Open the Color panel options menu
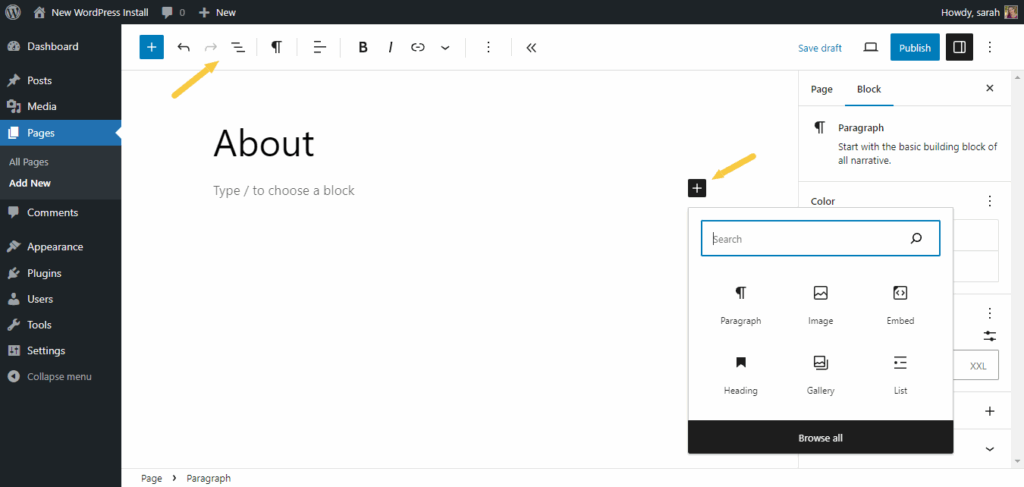The image size is (1024, 487). click(990, 201)
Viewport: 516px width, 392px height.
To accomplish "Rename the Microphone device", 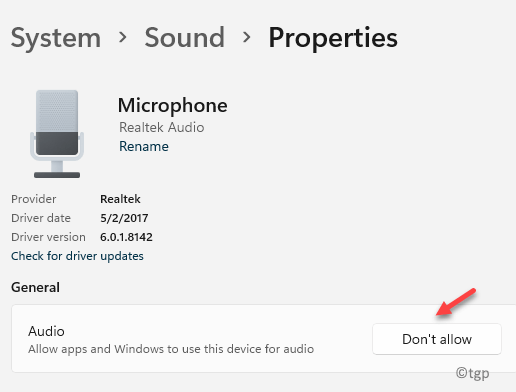I will click(x=144, y=146).
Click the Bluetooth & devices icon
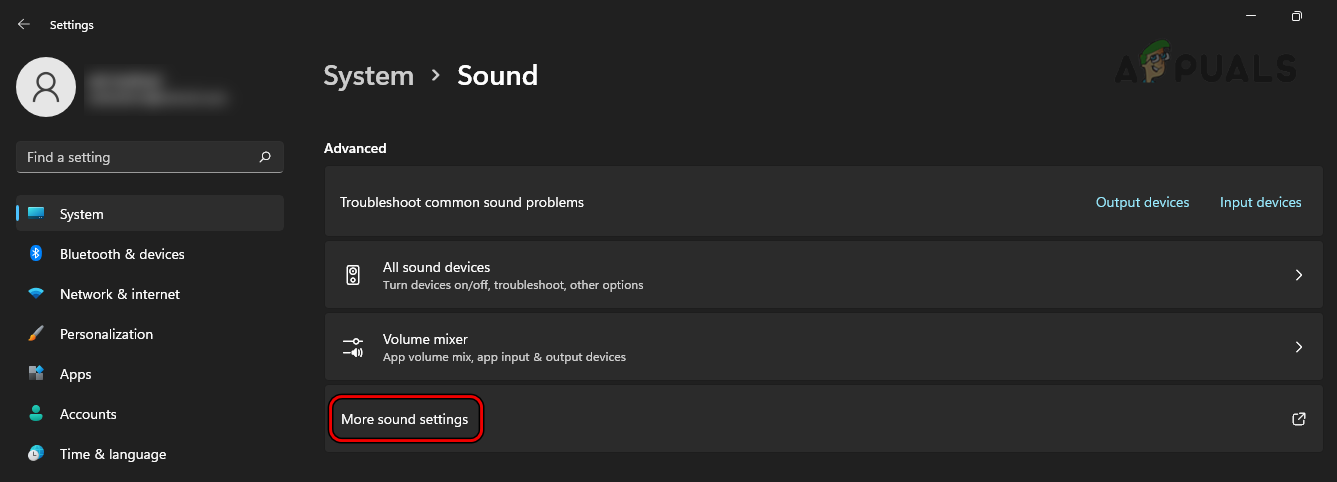The image size is (1337, 482). pyautogui.click(x=36, y=254)
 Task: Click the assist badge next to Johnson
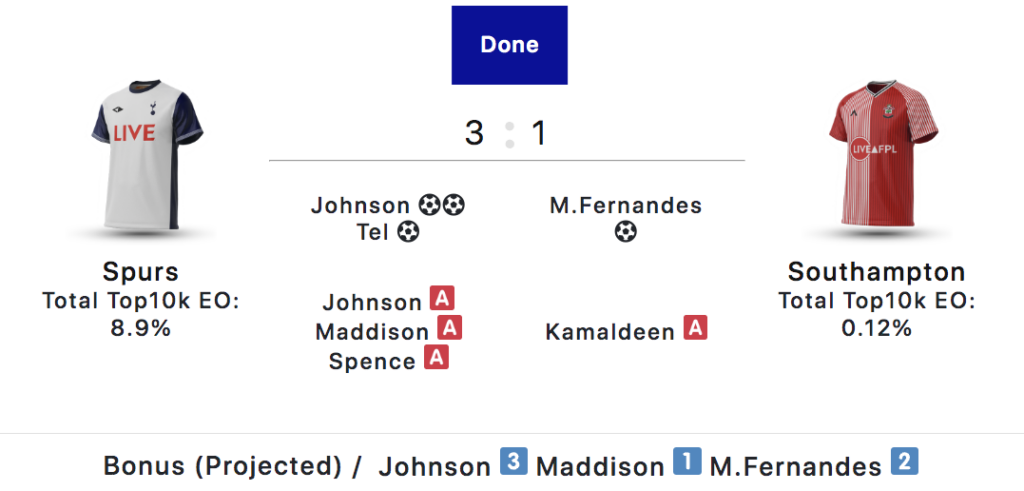pos(442,299)
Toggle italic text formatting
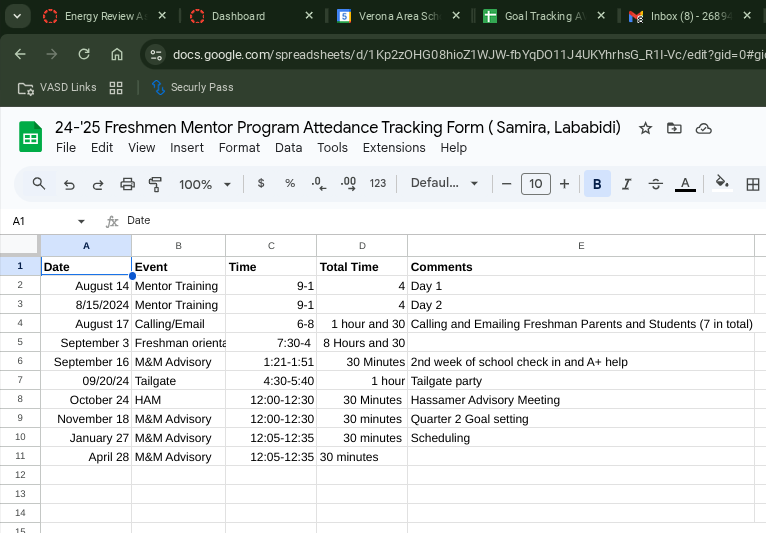766x533 pixels. [626, 184]
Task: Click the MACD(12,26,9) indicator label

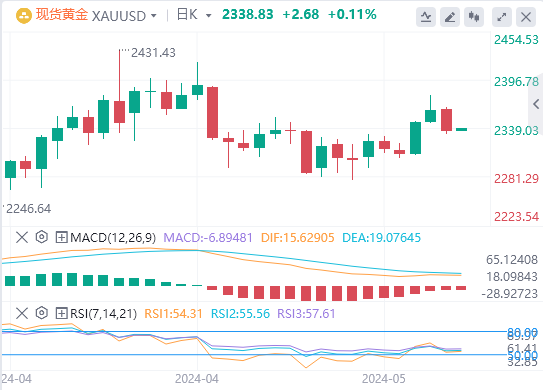Action: [113, 238]
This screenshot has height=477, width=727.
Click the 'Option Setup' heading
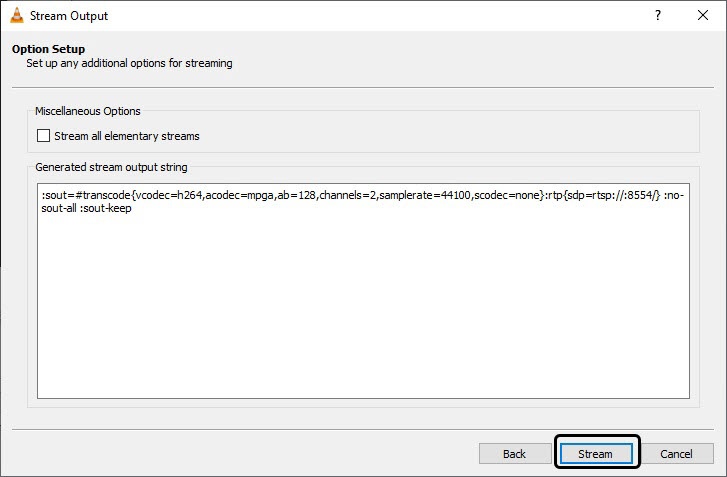(x=48, y=49)
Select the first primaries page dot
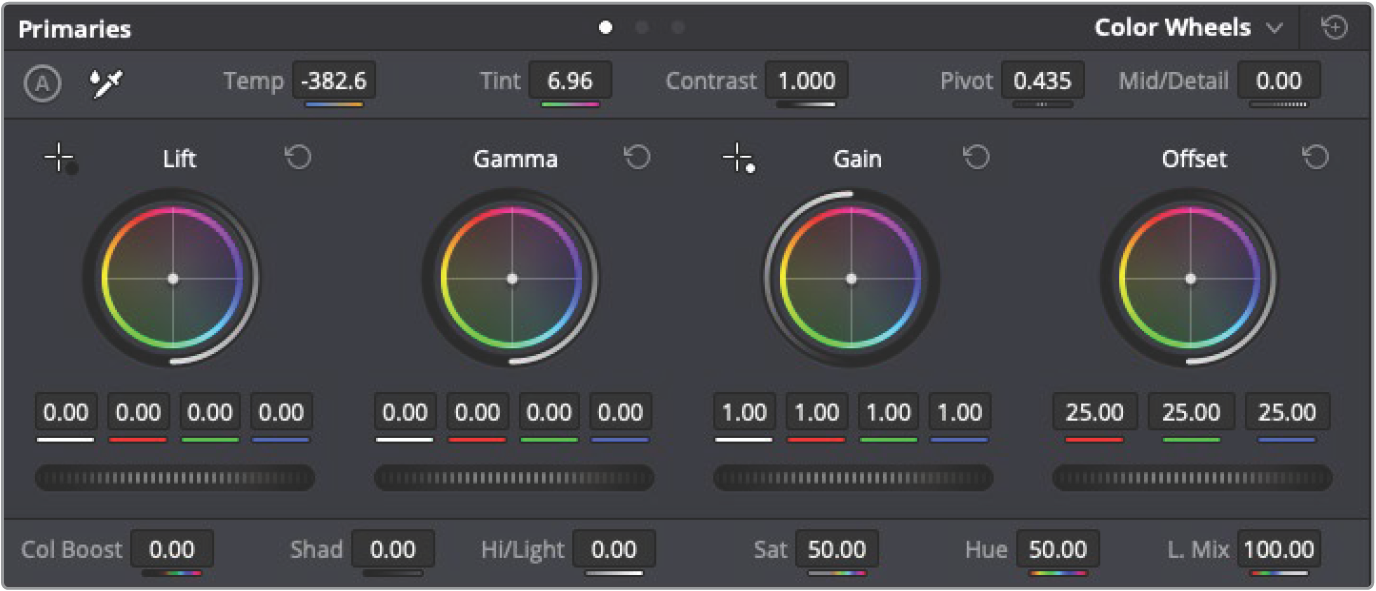Viewport: 1376px width, 591px height. 605,28
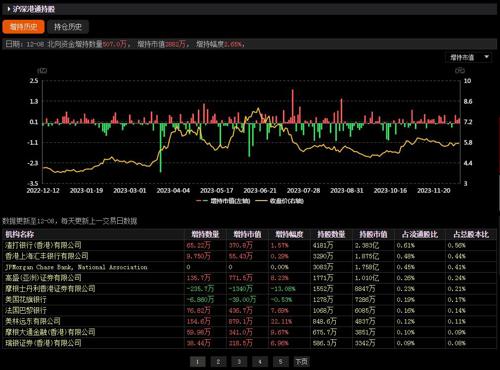
Task: Select 渣打银行(香港)有限公司 row
Action: [249, 245]
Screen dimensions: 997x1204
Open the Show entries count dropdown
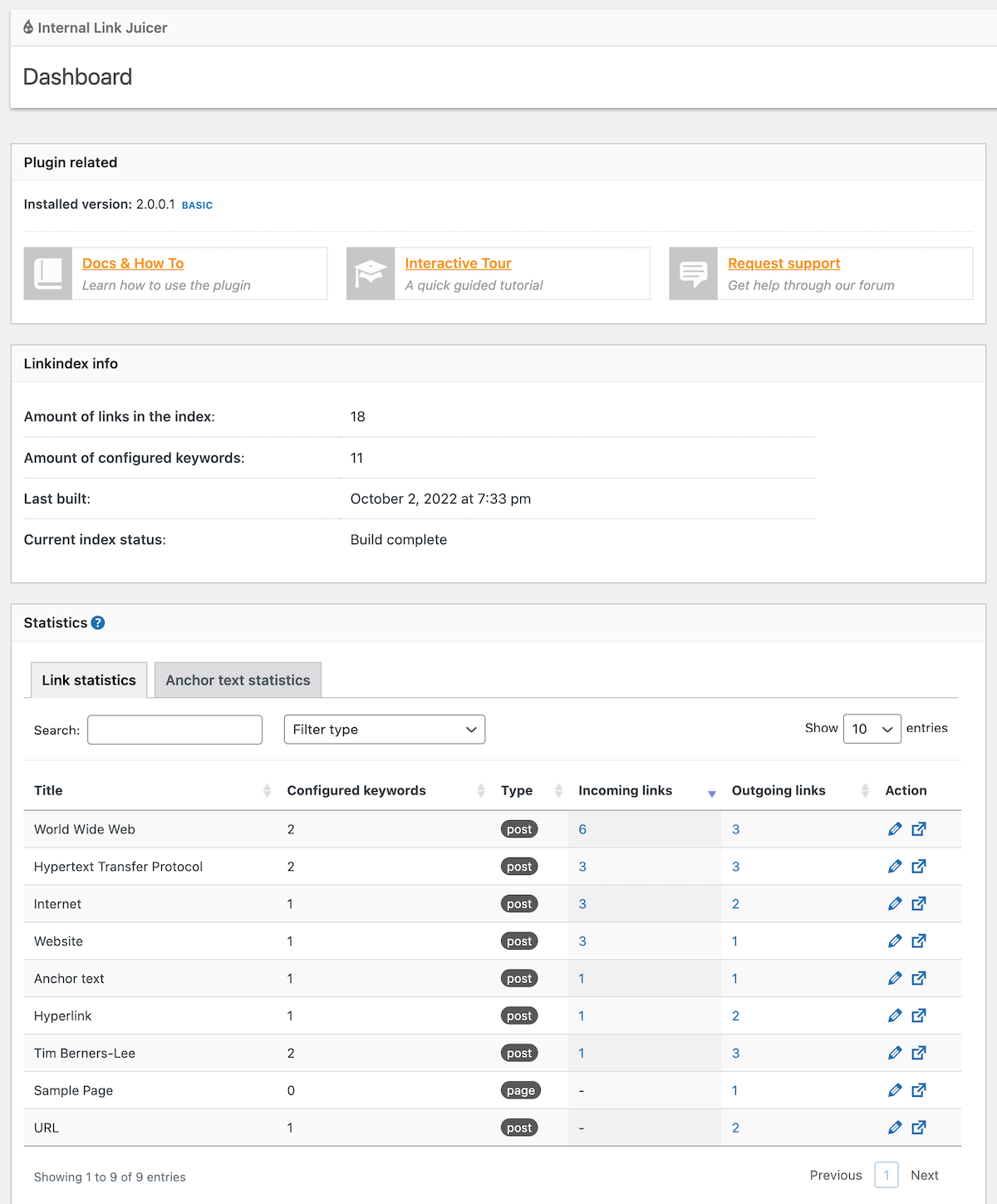(x=872, y=729)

Brief | Your reply must hold only the lines from the line containing "Task: Click the MACD(12,26,9) indicator label" through the end of the records above, written out exactly, both ends included, with no pictures, please.

Result for this task |
Task: Click the MACD(12,26,9) indicator label

Action: [113, 238]
This screenshot has height=477, width=727.
Click the 'Option Setup' heading
(x=48, y=49)
Select the first primaries page dot
Viewport: 1376px width, 591px height. 605,28
Task: Select 渣打银行(香港)有限公司 row
Action: [249, 245]
Screen dimensions: 997x1204
Open the Show entries count dropdown
(x=872, y=729)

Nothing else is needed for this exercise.